• [Task instructions]:
In full and exactly, please return the records, but keep out the pictures.

[Collected data]
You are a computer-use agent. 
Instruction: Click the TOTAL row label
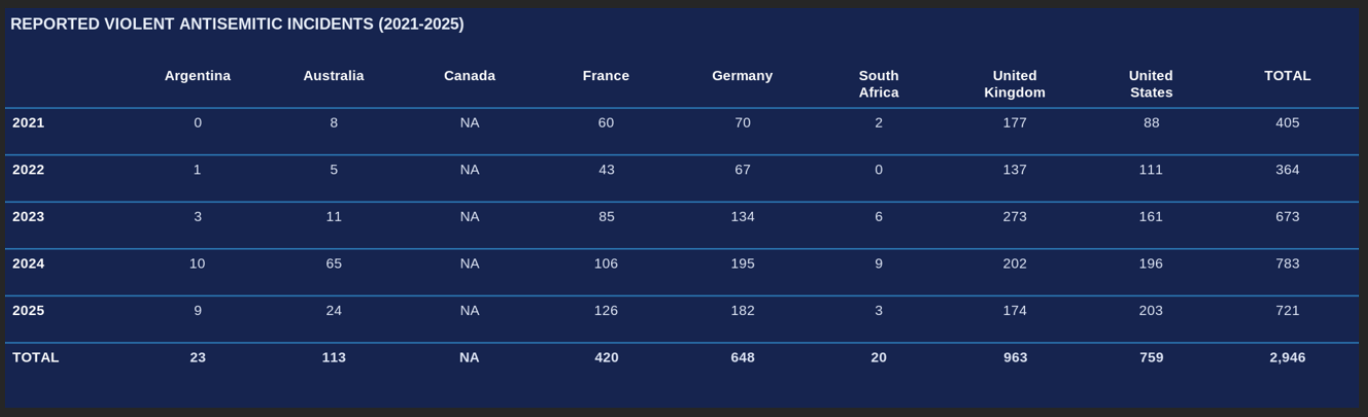point(35,358)
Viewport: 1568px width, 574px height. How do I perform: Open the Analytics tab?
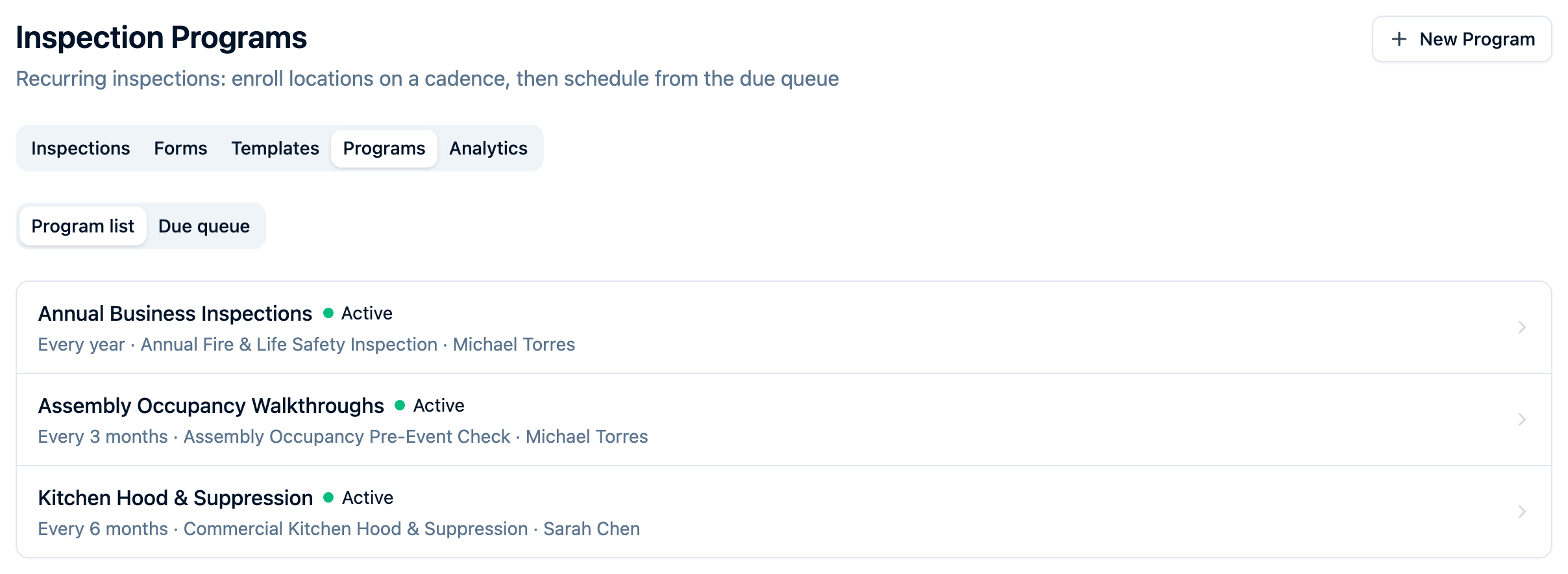click(x=488, y=148)
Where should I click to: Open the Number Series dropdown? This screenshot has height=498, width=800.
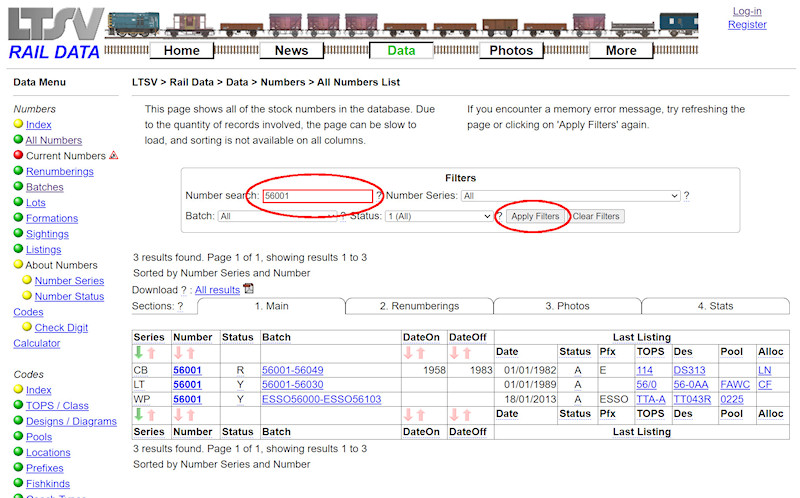[570, 196]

• [Answer]:
You are a computer-use agent. 
Instruction: Click the TOTAL row label
point(35,358)
Viewport: 1568px width, 574px height. How do I perform: Open the Analytics tab?
click(x=488, y=148)
Where should I click to: Open the Number Series dropdown? This screenshot has height=498, width=800.
[570, 196]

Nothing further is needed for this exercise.